Cette nuit-là, je relus la pièce en entier. Elle débutait après une guerre de succession qui aurait pu se dérouler à Silano. Les deux fils d’Œdipe s’étaient entretués au pied des remparts de Thèbes. L’un les avait défendus. L’autre avait voulu les abattre. Pour le trône, quoi d’autre ? L’oncle Créon rafla la mise. Il proclama que le premier Etéocle, aurait droit aux honneurs, tandis que le second, Polynice, serait privé de tombeau, livré aux rapaces et aux chiens.
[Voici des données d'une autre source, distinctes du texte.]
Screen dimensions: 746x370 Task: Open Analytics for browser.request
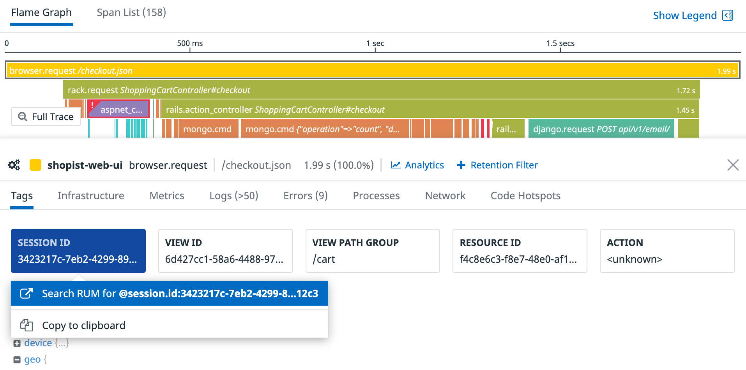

Antigone viola le décret de Créon et recouvrit de terre la dépouille de son frère.

L’enlèvement du fils du baron par son ami d’enfance, contre rançon, contraint Libero, poursuivi par le ravisseur, à se réfugier dans des grottes que lui a montrées son grand-père, une topographie dont les repères sont dictés par l’imagination. Un labyrinthe, qui abrite “une forme de magie”, est supposé avoir été habité par les fées : “Trois démons à l’entrée, un géant dans la clairière, une demoiselle devant un mausolée, un godillot abandonné dans l’escalier, un dernier pas de danse…”
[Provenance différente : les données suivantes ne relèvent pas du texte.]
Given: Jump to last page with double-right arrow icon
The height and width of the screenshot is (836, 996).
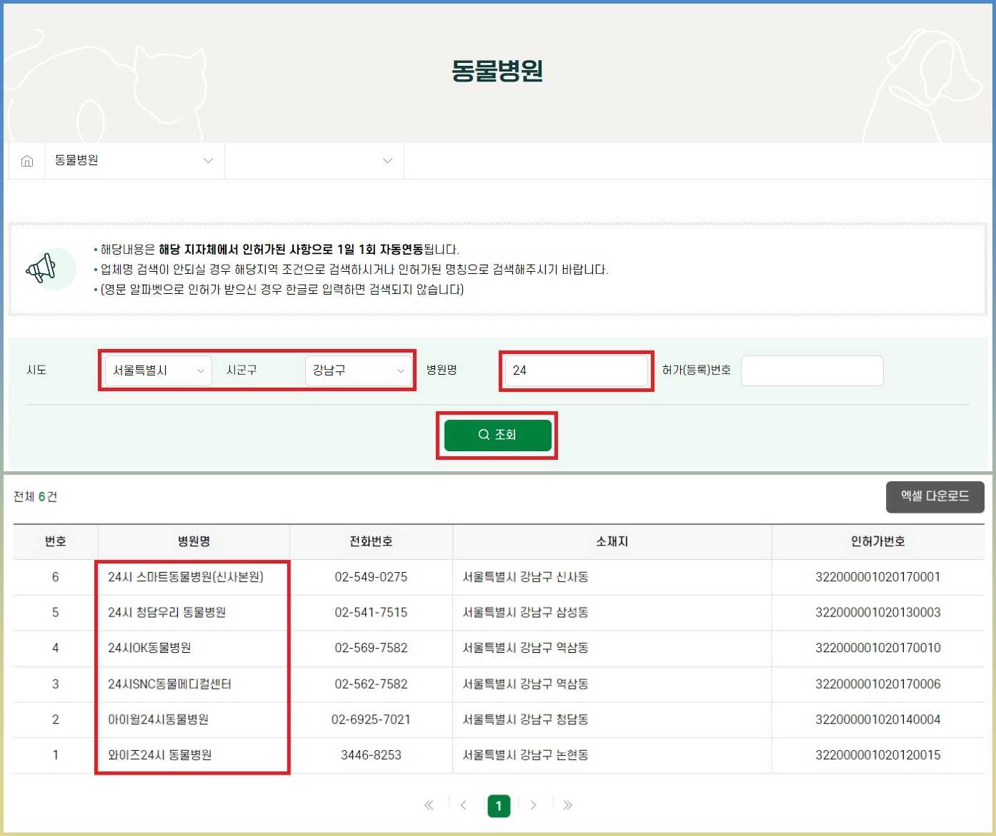Looking at the screenshot, I should click(x=568, y=805).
Le décor tout entier s’avère féerique : “Des forêts et des jardins habités de chimères avaient poussé au plafond et leur rosée ensemençait des vasques en forme de nénuphars géants. Voûtes, sculptures, colonnades, bas-reliefs, les fées avaient bien travaillé”. Il sert de cadre aux scènes d’amour du roman, d’où la tendresse n’est jamais absente. Libero, Argentina, César ont aimé avec passion, dans toute la fougue de leur jeunesse. Dans cet univers de vendetta, popularisé par Mérimée dans Colomba, et gangrené par la Mafia, certains personnages sont capables de sentiments authentiques, de sincérité, d’amour, de rédemption, de fidélité.

Ce qui nous distingue les uns des autres, c’est ce qu’on fait de sa colère, tout le monde n’a pas la chance de croiser un père Francesco. Tout le monde ne réussit pas à trouver ses fils d’argent.

Une métaphore que l’on retrouve dans la dédicace que l’auteure destine à ses filles, et qui renvoie tant au métier de Cesare, créateur de bijoux en filigrane, que des orientations qui nous guident dans l’existence.
Envoûtant, implacable, guidé par un enchaînement de faits qui détermine le destin des personnages, Les silences d’Ogliano résonne dans l’esprit du lecteur, une fois refermé. Le beau roman d’Élena Piacentini se caractérise par sa langue, précise et poétique, qui célèbre la beauté des paysages corses, et met en évidence la dimension tragique des êtres et de l’espace.

Marion POIRSON-DECHONNE
articles@marenostrum.pm

Piacentini, Éléna, Les silences d’Ogliano, Actes Sud, Domaine français, 05/01/2022, 1 vol. (203 p.), 19,50€.